Accumulated heat stress, in the form of degree heating days, is calculated by accumulating positive daily sea surface temperature anomalies. This is relative to the appropriate long-term monthly mean, for 1 December to 31 March. Degree heating day values can represent a broad range of thermal stress; e.g. three days at 1°C above the local long-term average results in the same degree heating day value as one day at 3°C.  

Since 1 December 2016, most of the Marine Park has accumulated less than 10 degree heating days. However, inshore areas from Innisfail to Mackay have accumulated between 20 and 40*.

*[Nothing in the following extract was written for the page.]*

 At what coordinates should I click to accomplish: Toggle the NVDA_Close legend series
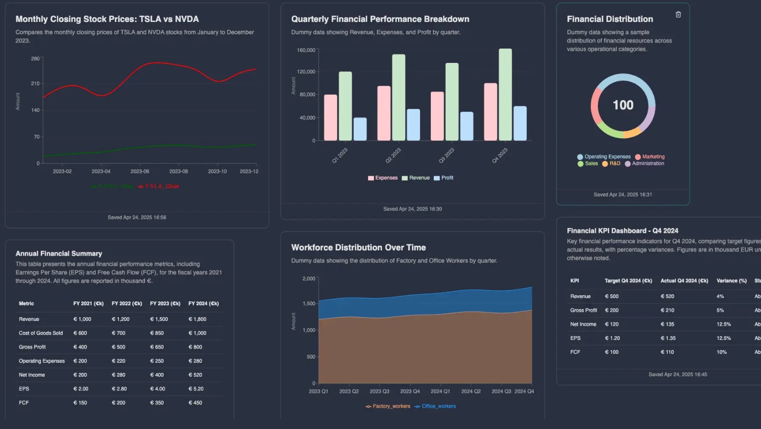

  • The six month forecast from the Bureau of Meteorology’s seasonal prediction system POAMA (Predictive Ocean Atmosphere Model for Australia) indicates near average sea surface temperatures for the Great Barrier Reef until June 2017.
  • The National Oceanic and Atmospheric Administration (NOAA) forecasts that thermal stress exceeding coral bleaching thresholds from December to March 2017 on the Great Barrier Reef is unlikely for most of the Reef.
Tropical cyclonesThere has been no cyclone activity in the Marine Park so far this season.
  • The eastern region outlook indicates a near-average cyclone season.
  • The average number of tropical cyclones in the eastern Australian region is four each season, with one or two making landfall (Bureau of Meteorology).
Rainfall levels

Since 1 October 2016, rainfall levels in the Great Barrier Reef catchment have been as much as 1200 mm below average compared to the long-term average for the wet season (October to April). Currently, rainfall is about 80 per cent below the average for Queensland as a whole (Bureau of Meteorology).

  • The national outlook from the Bureau of Meteorology indicates a below average wet season is likely in tropical north. 
Flood plumes

There have been no major flood plumes in the Marine Park so far this season.

Available stream flow data (from the month of October) showed low stream flow in the Great Barrier Reef catchment.

  • Major flood plumes usually follow above average rainfall conditions, driven by monsoonal activity.
  • The seasonal stream flow forecasts near median flows likely for Queensland.

* As a comparison with the same time last year, most of the Reef had accumulated up to 10 degree heating days as of January 8, 2016. However, inshore areas south of Tully had generally accumulated between 20 and 30 degree heating days with small pockets at 40.